The assignments I had to choose from today were:

  1. Think about how you feel physically or emotionally when you are passive. When you are surrendering. Write about these different states.
  2. Look out your window and see what part of nature is surrendering right now. Explore what that does for the world and you.
  3. Imagine yourself on a swing, your arms high on the thick rope. Think of your arms as high in surrender to movement, gravity, the powers that be. What concern needs help beyond your will? How could you use prayer to help yourself?

I have found myself surrendering a lot this past year. I surrendered my pastorate slightly over a year ago. I knew I should have surrendered it a while before, but I was not initially willing to surrender it. I had to release some fears before I was ready to surrender it to the Creator and trust that all was going to be ok. Reflecting on this, I began thinking about my birth parents and how they had to surrender me to the adoption agency and my foster parents who had to surrender me to my birth parents. Surrendering is not always easy. I still have a great deal of love for the people who were and still are a part of that church, yet I knew it was time for me to surrender it to the Creator. I am choosing to believe that my birth parents loved me, yet they surrendered me to the Creator knowing I was going to be ok. 

During the last week of this journey, I have come to realize there are two things I need to surrender. One is my fear of anger.  When I get angry, I am able to express it with compassion. However, I have a real problem when others get angry.  A part of me just wants to run and hide somewhere. I have to surrender that fear and let it go. I have had to surrender the fear that I could not walk away. I have had to surrender the fear that I can no longer protect myself.  Because I love myself, I can now say I will not allow you to treat me with disrespect. I will not allow you to abuse me. I will not allow you to yell at me. This conversation is now over. Nobody has a right to yell at me and I am no longer willing to allow anybody to do that ever again. I am surrendering my fear and picking up my courage.

I am also surrendering my fear of grieving. One of the things I have come to realize this week is that I will never forget my parents. Their memories will always live within me. I can allow myself to grieve their loss, and still celebrate the memories and love they had for me.  

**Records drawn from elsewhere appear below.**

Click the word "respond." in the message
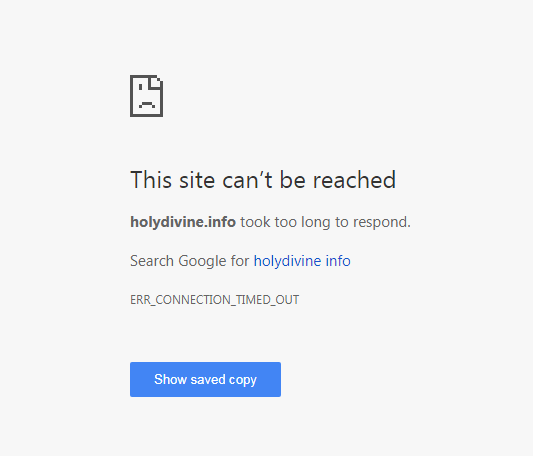 tap(382, 222)
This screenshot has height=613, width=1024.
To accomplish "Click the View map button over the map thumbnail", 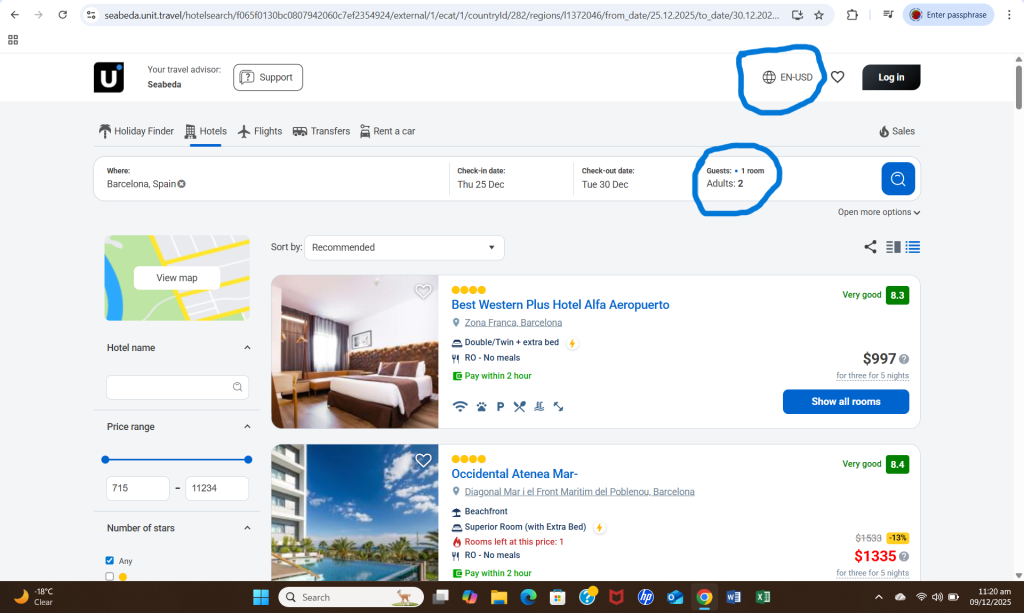I will coord(176,278).
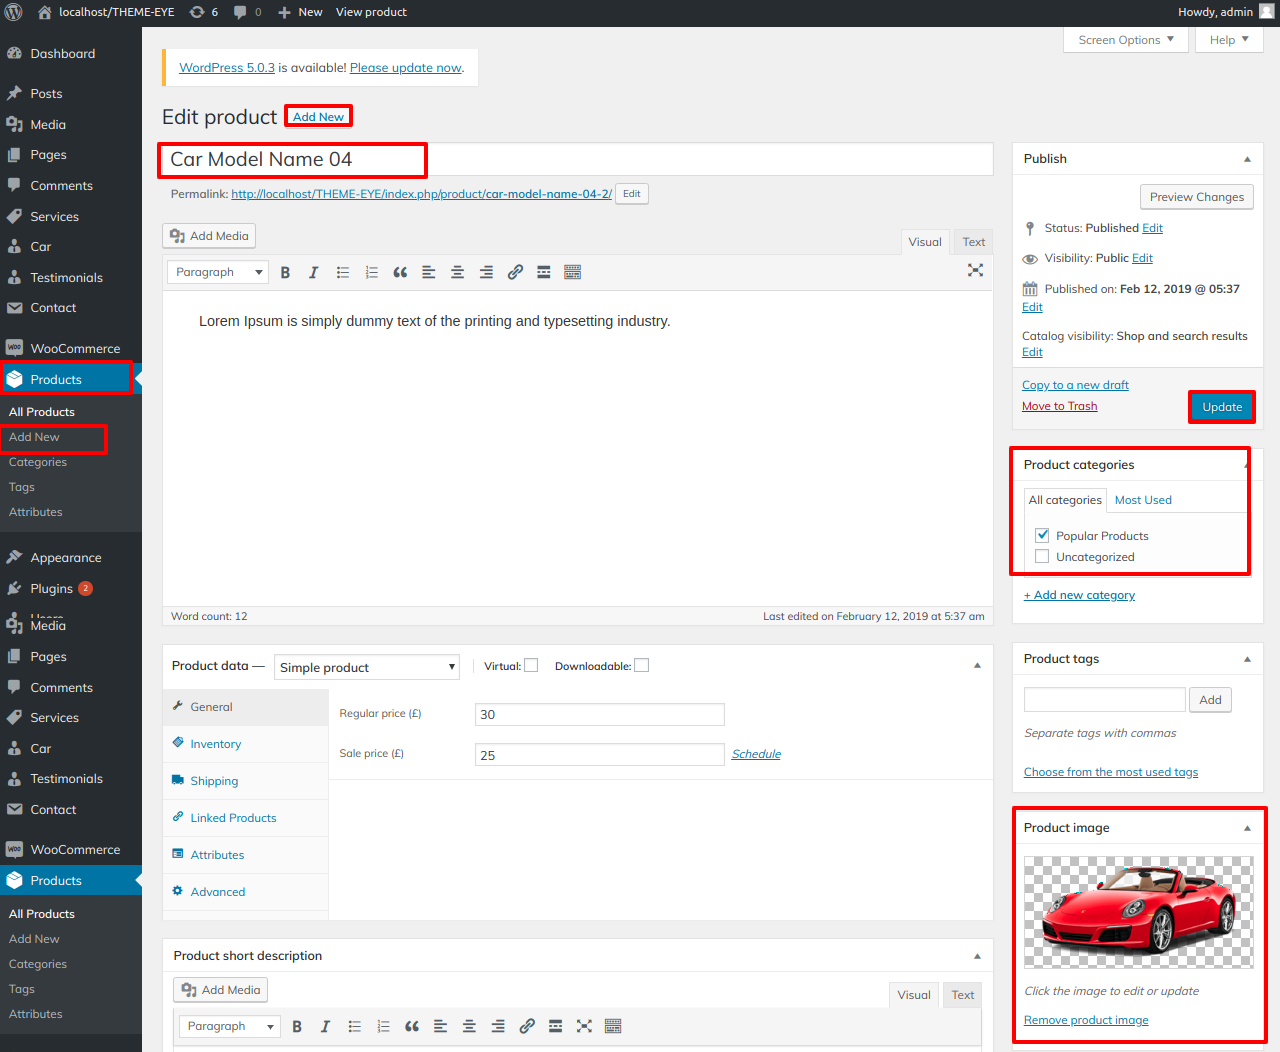Open the Dashboard menu in sidebar
Screen dimensions: 1280x1052
pyautogui.click(x=62, y=54)
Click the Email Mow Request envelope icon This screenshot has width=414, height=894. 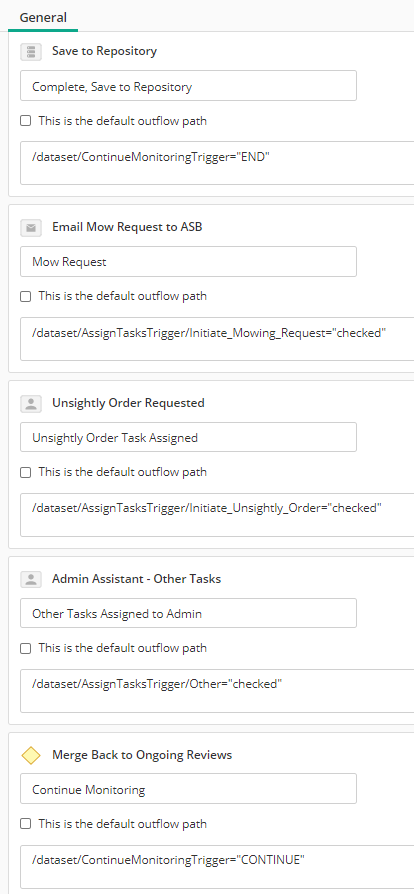pyautogui.click(x=31, y=228)
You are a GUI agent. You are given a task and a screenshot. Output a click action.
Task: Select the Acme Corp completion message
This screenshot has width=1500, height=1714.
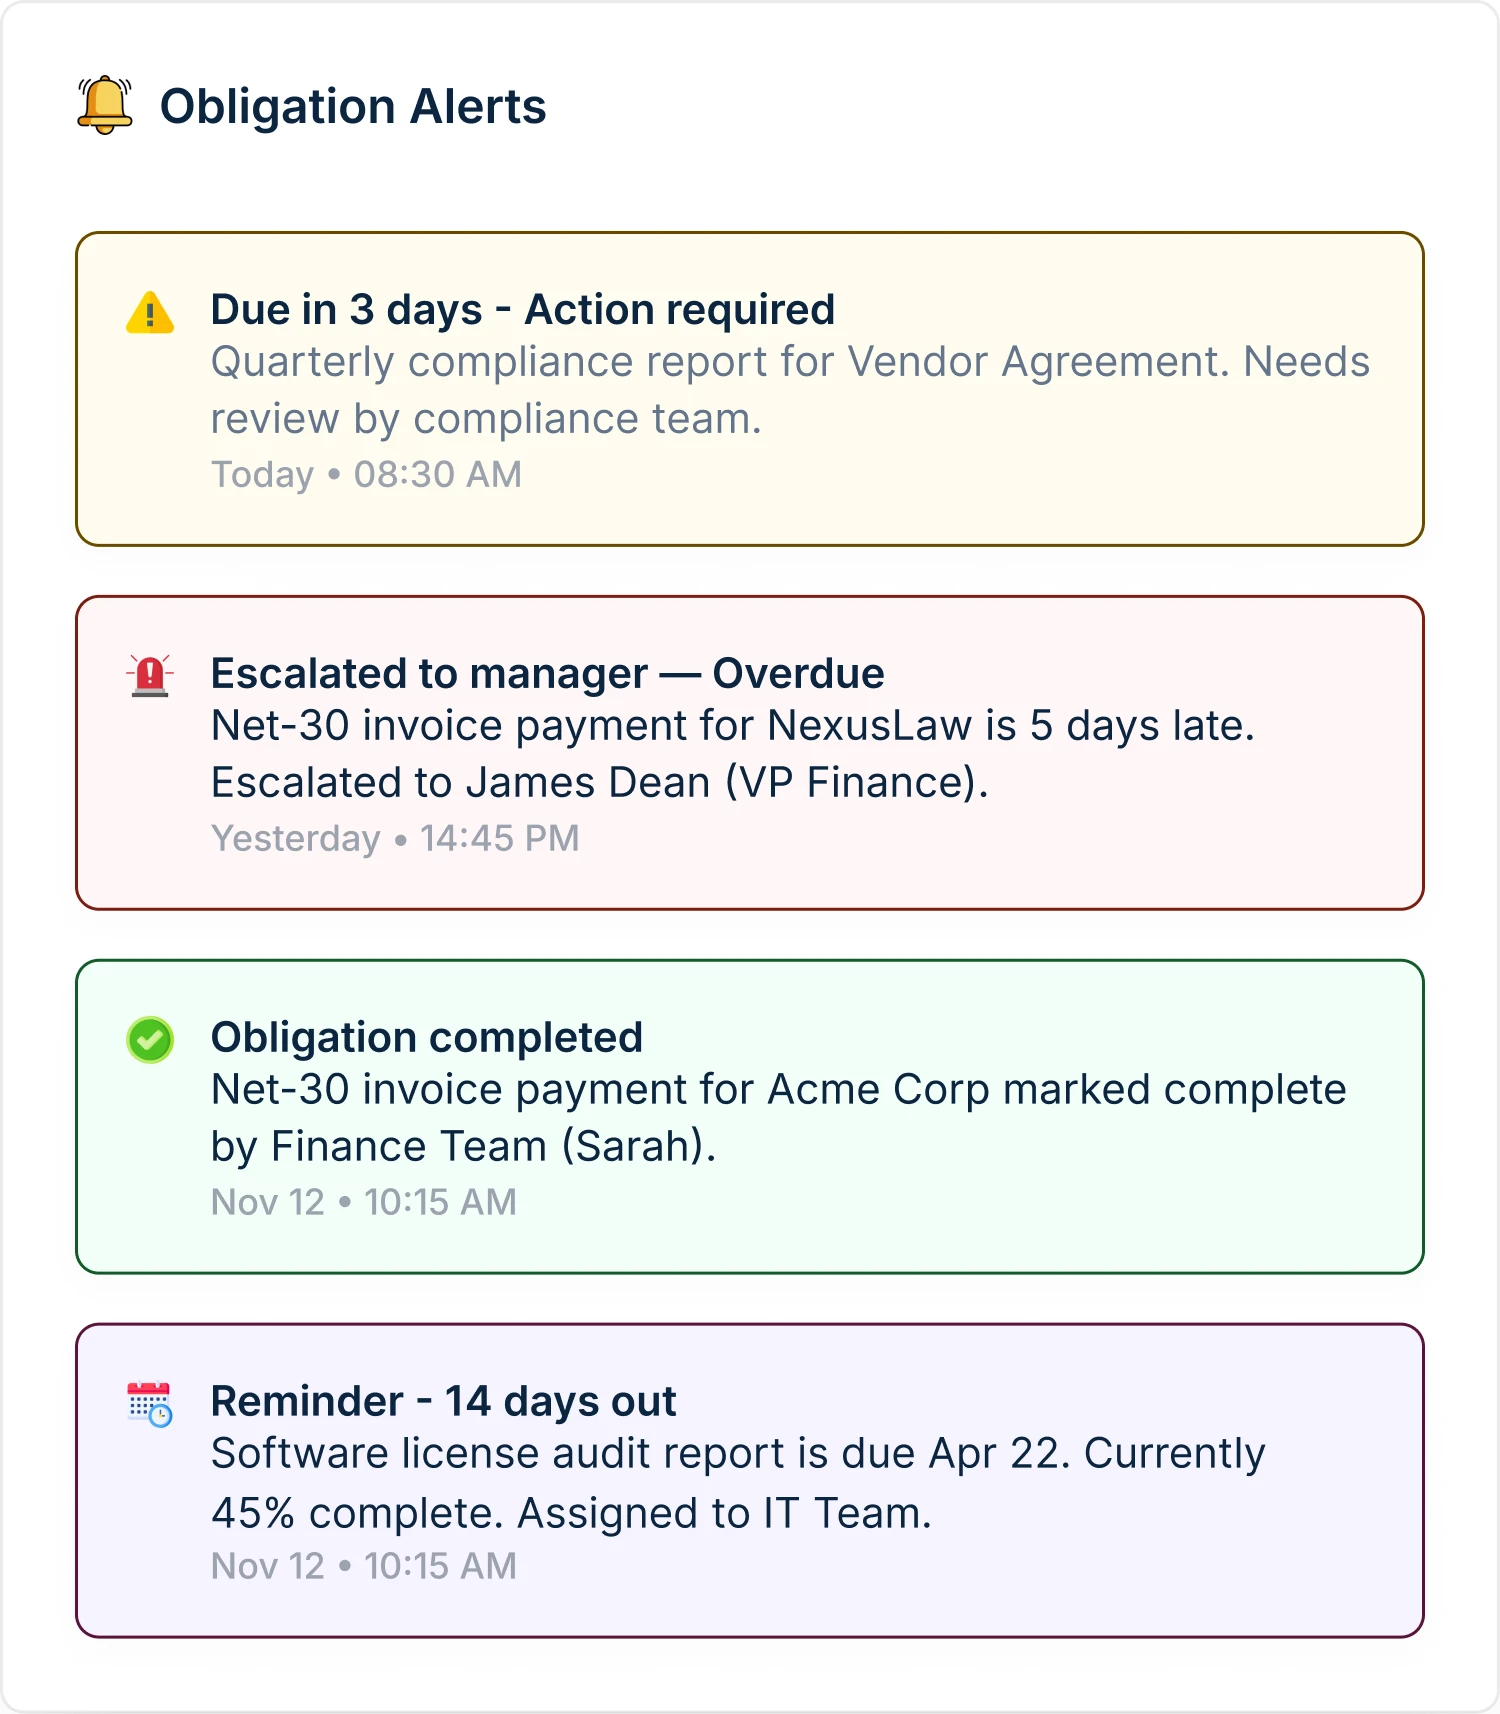click(x=778, y=1117)
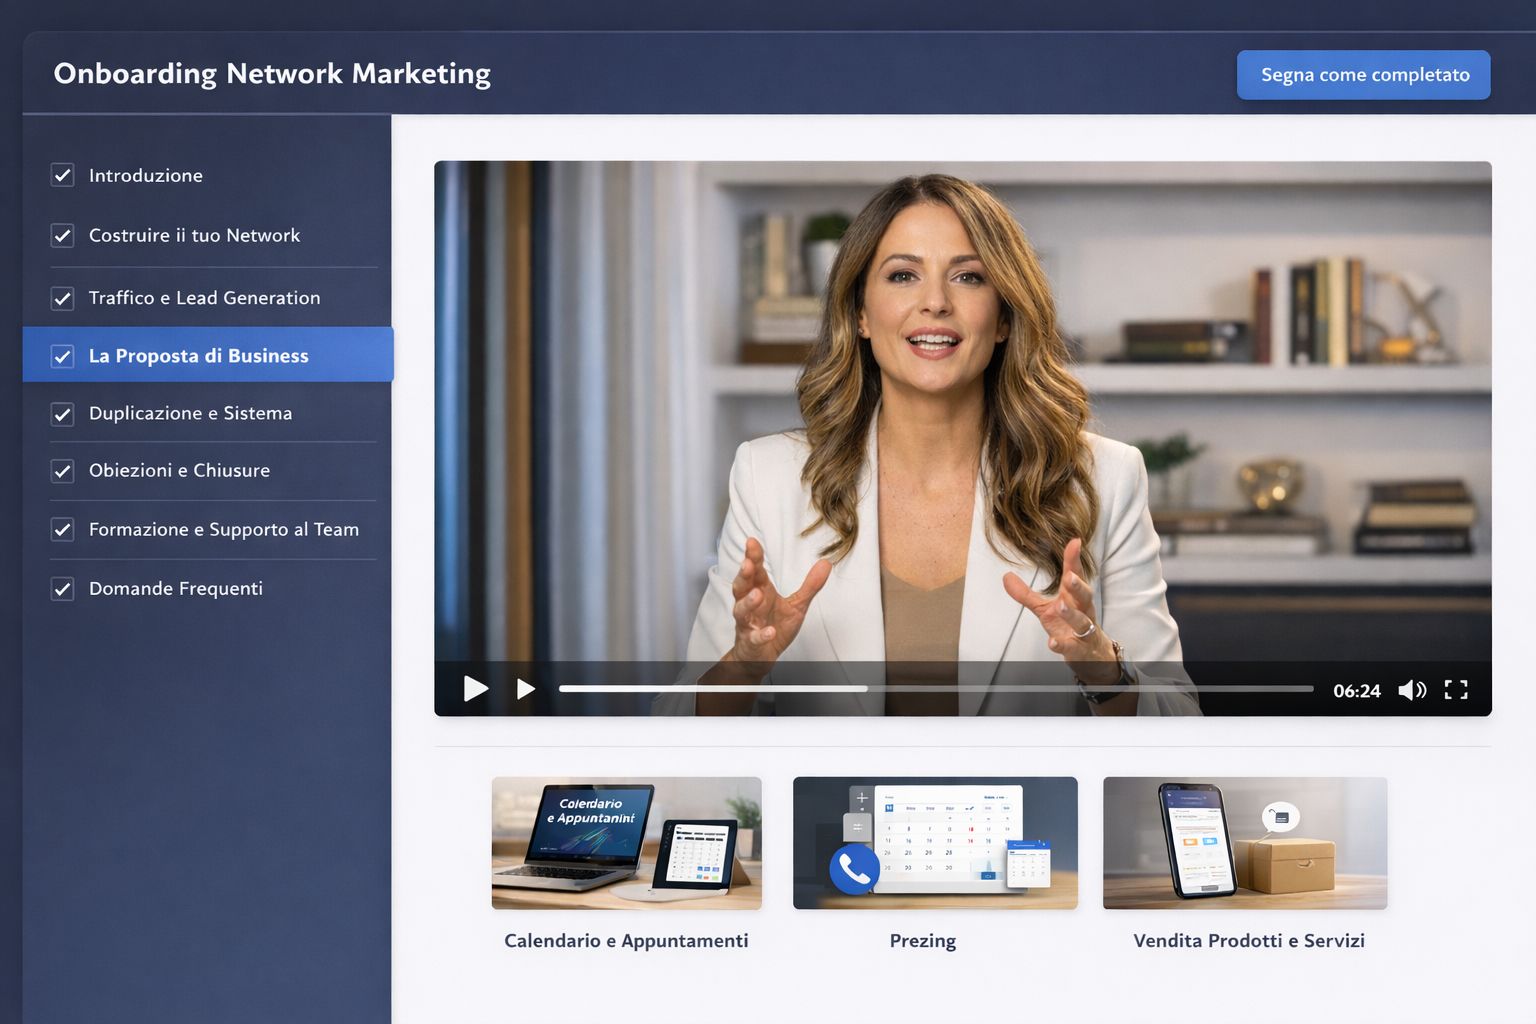Open the Vendita Prodotti e Servizi link
1536x1024 pixels.
1248,941
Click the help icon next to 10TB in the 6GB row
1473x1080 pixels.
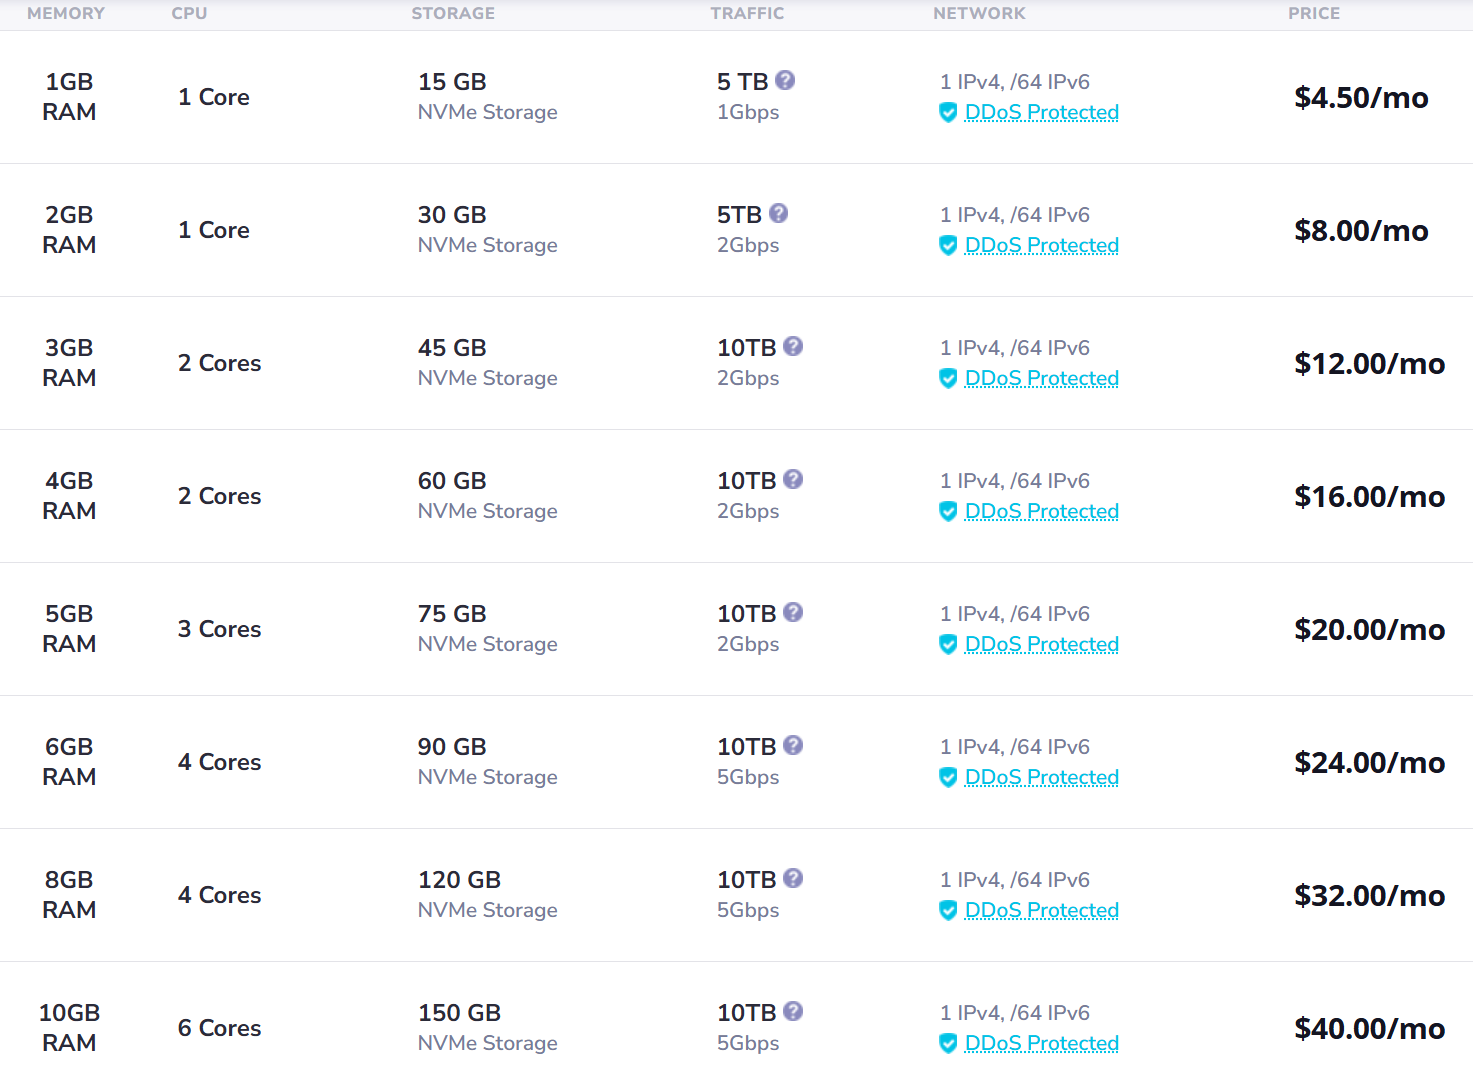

Surrendering is not always easy. Sometimes it is what we need to do despite others not understanding. Yet we surrender anyway. Today I am committing to surrendering all that is weighing my spirit down. I surrender fear of anger. I surrender fear of grieving. I surrender fear of judgment. I love what Dr. Seuss said those who matter don’t mind and those who mind don’t matter. I surrender. I just realized that I come from a lineage of people who knew how and when to surrender. Surrendering is one of the gifts I inherited from my birth and foster parents. Thank you for the legacy.